Input data START

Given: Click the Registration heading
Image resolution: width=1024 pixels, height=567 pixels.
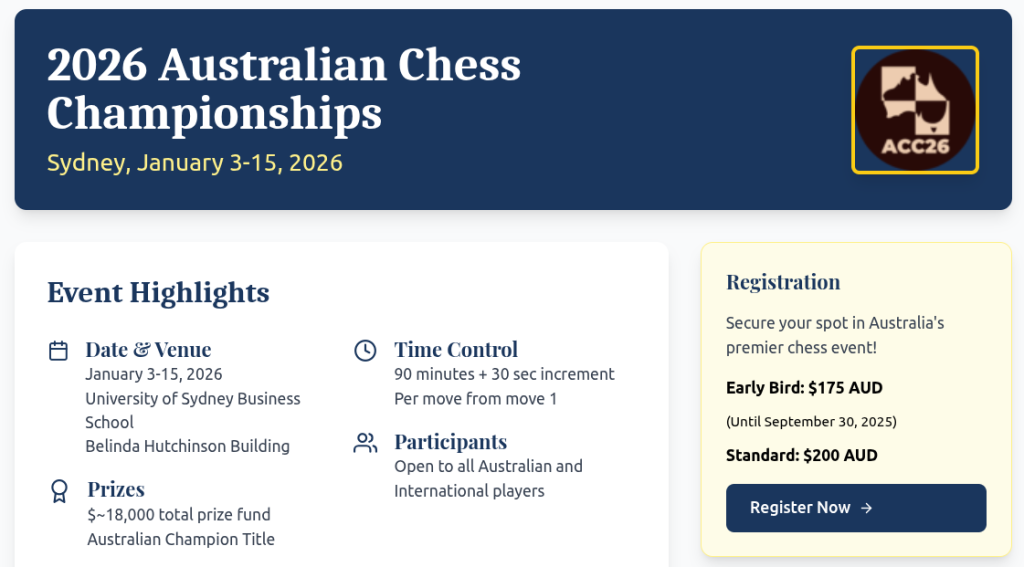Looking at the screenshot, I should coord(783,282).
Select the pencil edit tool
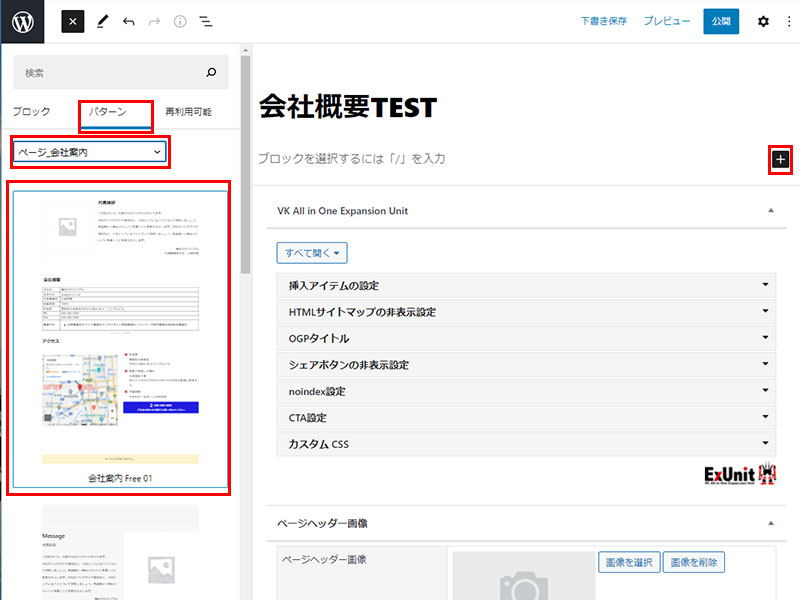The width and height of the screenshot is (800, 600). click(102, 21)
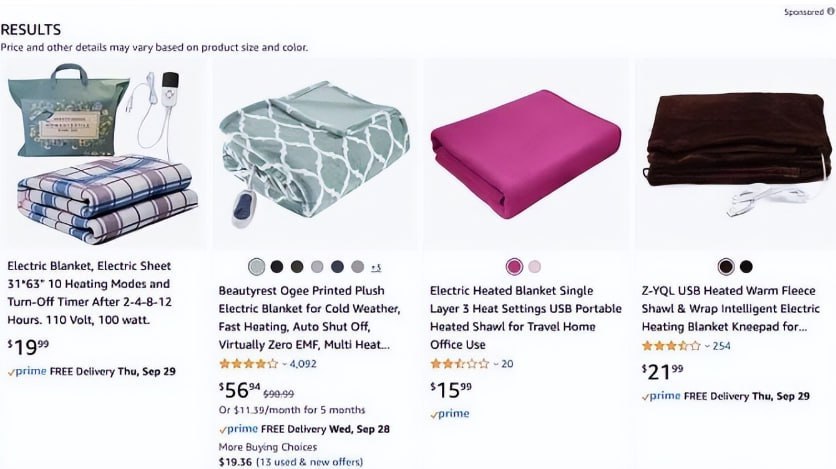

Input data END

What you should do:
Only the pictures are to be left out, and all of the data must otherwise be transcribed exactly.

Answer box:
Given: Click the Registration heading
Image resolution: width=1024 pixels, height=567 pixels.
Looking at the screenshot, I should coord(783,282).
Select the pencil edit tool
The width and height of the screenshot is (800, 600). click(102, 21)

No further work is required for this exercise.